Stored entries
——————————

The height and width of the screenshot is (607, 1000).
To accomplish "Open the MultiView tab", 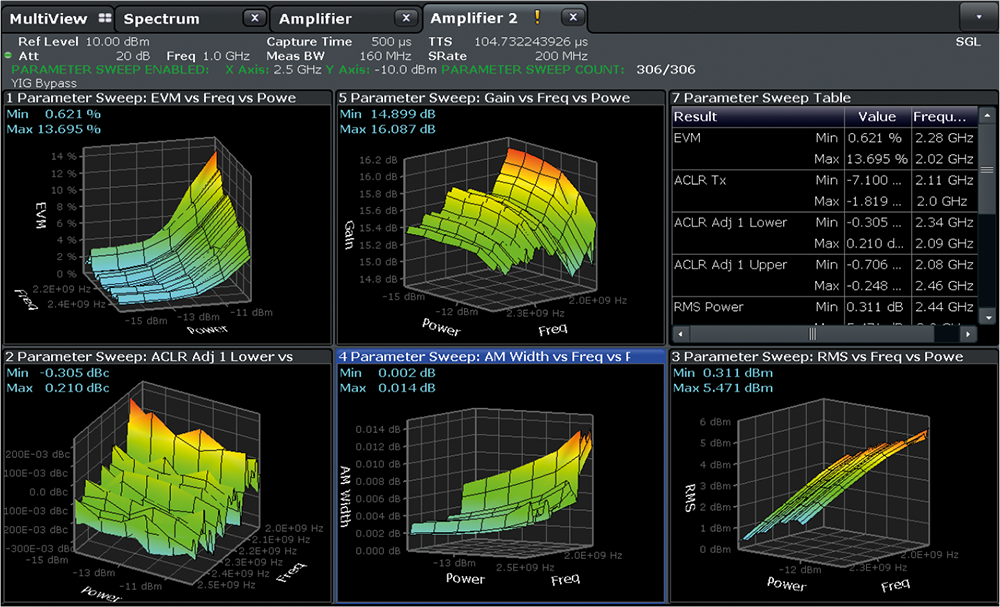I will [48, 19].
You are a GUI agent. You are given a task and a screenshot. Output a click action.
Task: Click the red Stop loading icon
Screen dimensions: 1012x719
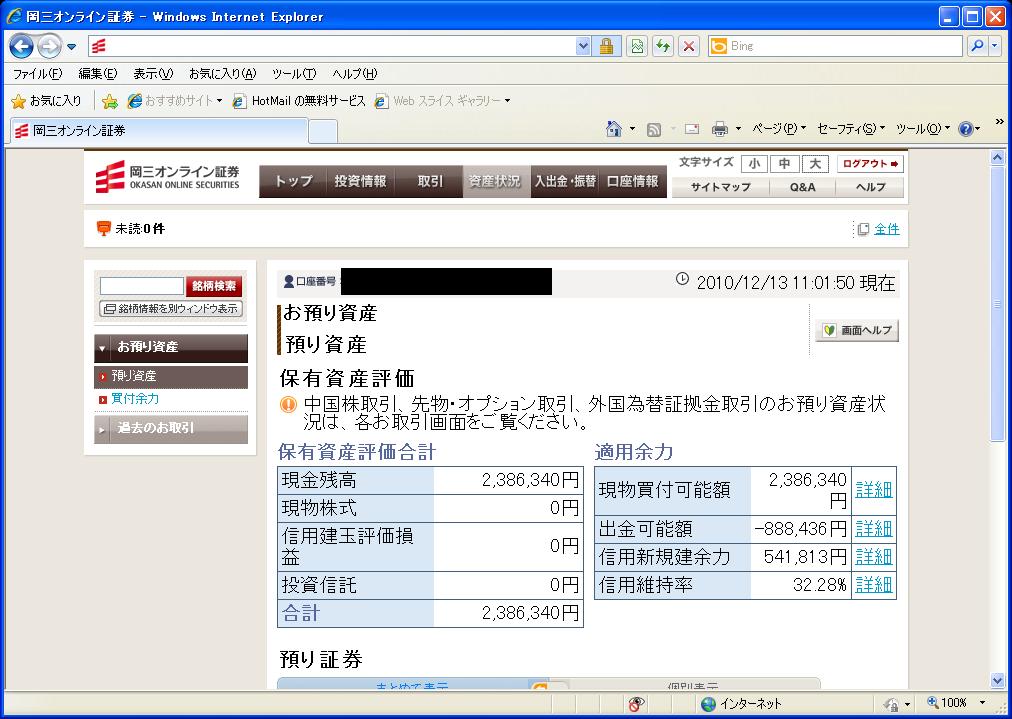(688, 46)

——————————

§ **YOUR INSTRUCTIONS**: The answer is each line from the entries above in which the word "screenshot" occurs.

§ **SOLVED PROBLEM**:
The height and width of the screenshot is (607, 1000).
You are a GUI agent. You are given a task and a screenshot. Output a click action.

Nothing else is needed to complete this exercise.